A typical integrated circuit (IC) design may be composed of millions of interdependent and interconnected design components (e.g., logic gates, switches, memory cells, buffers, inverters, amplifiers and the like). Creating and verifying a design can consume tremendous amounts of labor-hours and computational resources. Typically, an IC is designed using a computer-aided design (CAD) tool that converts a low-level design description (e.g., a register transfer level description) or high-level design description (e.g., a Hardware Description Language or Verilog description) into a computer model of the IC. The model specifies what every bit of the circuit design does on every clock cycle, and constitutes a logical modeling/verification step of the design. The physical design of the IC takes the logical model of the IC (e.g., RTL model) and a library of design cells (e.g., logic gates), and creates a chip design. This involves figuring out which gates to use, defining physical locations for them and wiring them together. Then, the design is validated by design rule checking and by simulating the performance of the design in a computer model. When problems in the design are identified, there may be a large number of possible hardware modifications to address each problem. Each hardware modification must be tested to determine if the modification fixes the problem and if the modification creates any new problems. Each time a hardware modification is tested, the modification must be modeled and the operation of the modified design must be simulated again. Even if one localized change is made, either the entire design or an entire functional area of the design must be tested to determine the global effects of any the design change. For example, many designs have critical signal timing requirements and corresponding critical signal paths. If a modification is made to one signal path of the design, even a modification to a non-critical signal path, the effect of the modification must be computed for every other signal path to determine if new critical signal paths have been created and whether they meet performance requirements.

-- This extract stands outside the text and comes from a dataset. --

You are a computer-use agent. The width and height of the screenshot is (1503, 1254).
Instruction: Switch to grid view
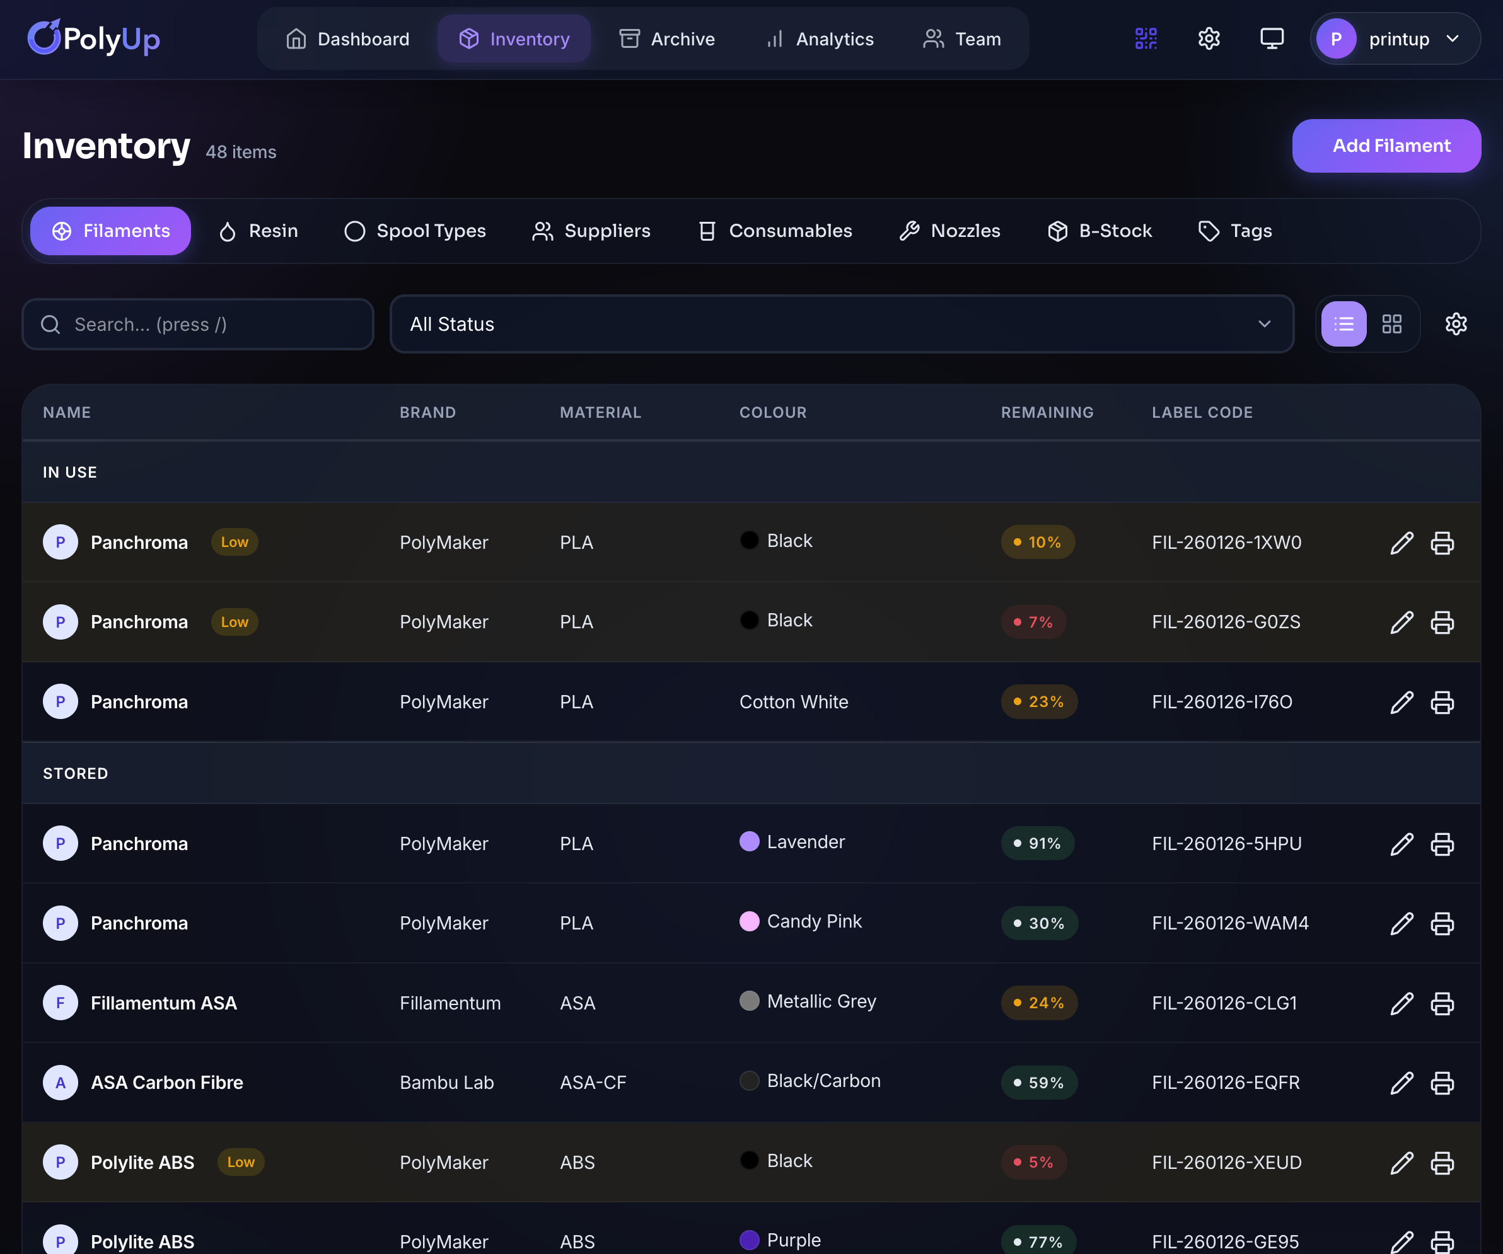1391,324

In the past, when designs were limited to, perhaps, thousands of elements and interconnections, or even hundreds of thousands, the time and cost of multiple modifications and simulations may have been acceptable. Currently, however, the number of elements, interconnects and signals in a typical design may reach many hundreds of millions. The conventional method of implementing the entire design and then addressing design problems is now very time consuming and to some extent ineffective. For example, IC manufacturing processes are variable and conventional IC design tools make assumptions about the statistics of the variations. In an IC with 10 million signals, for example, a 0.1% error rate can translate to 10,000 design issues that need to be addressed. Addressing this number of problems is very time consuming at best, and prohibitively expensive at worst. And, as noted above, because a design change in one region of the IC can impact performance anywhere else, often the entire design must be reevaluated. Even a slight modification in which one elemental design component is added, modified, or removed, may propagate widely through the design and significantly affect the overall behavior of the design.

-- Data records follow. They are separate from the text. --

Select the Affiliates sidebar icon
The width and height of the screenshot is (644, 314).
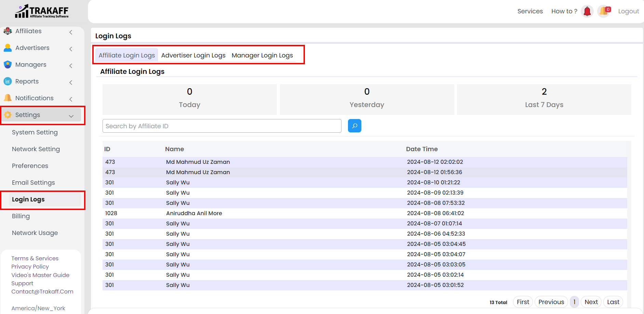pos(8,31)
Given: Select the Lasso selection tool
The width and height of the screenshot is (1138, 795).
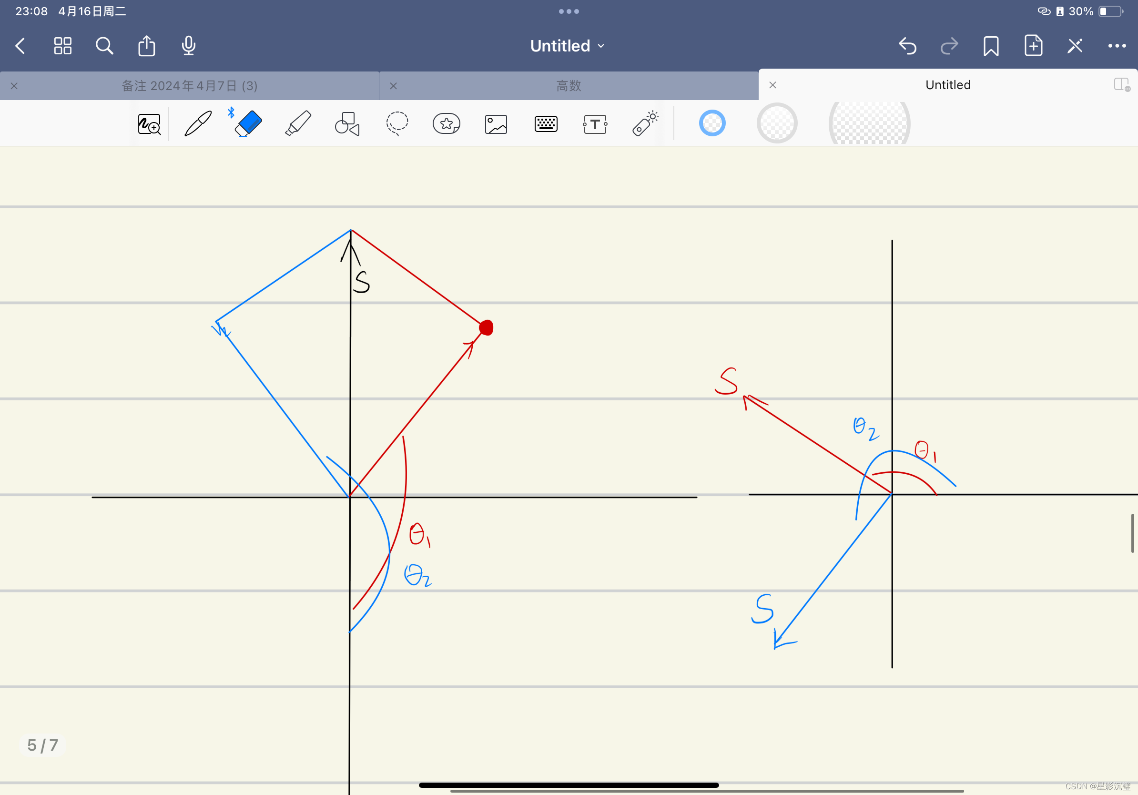Looking at the screenshot, I should tap(397, 123).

Given that there can be a large number of design issues in a complex IC design, that each design issue may have many possible solutions, and that each possible solution may create other design issues, the total number of design iterations may be astronomical. To address this problem, various techniques have been proposed that attempt to reduce the amount of computation required. These techniques are based on limiting and/or identifying the boundaries of the design beyond which the effects of a design modification can be disregarded. Even when such techniques are employed, however, the analysis of multiple proposed modifications on an individual basis is still time consuming, computationally extensive and costly.
For example, a timing violation might be addressed by adding or removing a buffer stage or altering a signal amplitude to shift an edge trigger point. This, of course, has a propagating effect which extends beyond the improved timing of a single stage in the timing path. As the changed delay or amplitude of the signal propagates throughout the portion of the design influenced by the modification, the modification impacts the timing at each stage, which may change the critical paths for the entire design.
Conventional methods for validating such design changes would require another round of physical design and simulation. Therefore, evaluating a range of signal strength changes or a range of potential buffer sizes to determine the optimal value required to resolve the timing violation could be prohibitively expensive.